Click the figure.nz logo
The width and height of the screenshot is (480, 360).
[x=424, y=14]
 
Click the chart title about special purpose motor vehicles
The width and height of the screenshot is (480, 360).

**EXERCISE TASK**.
Reproduce each of the records above verbatim, line by line.

**WORKED SOLUTION**.
Click the figure.nz logo
The width and height of the screenshot is (480, 360).
[x=424, y=14]
 
Click the chart title about special purpose motor vehicles
The width and height of the screenshot is (480, 360).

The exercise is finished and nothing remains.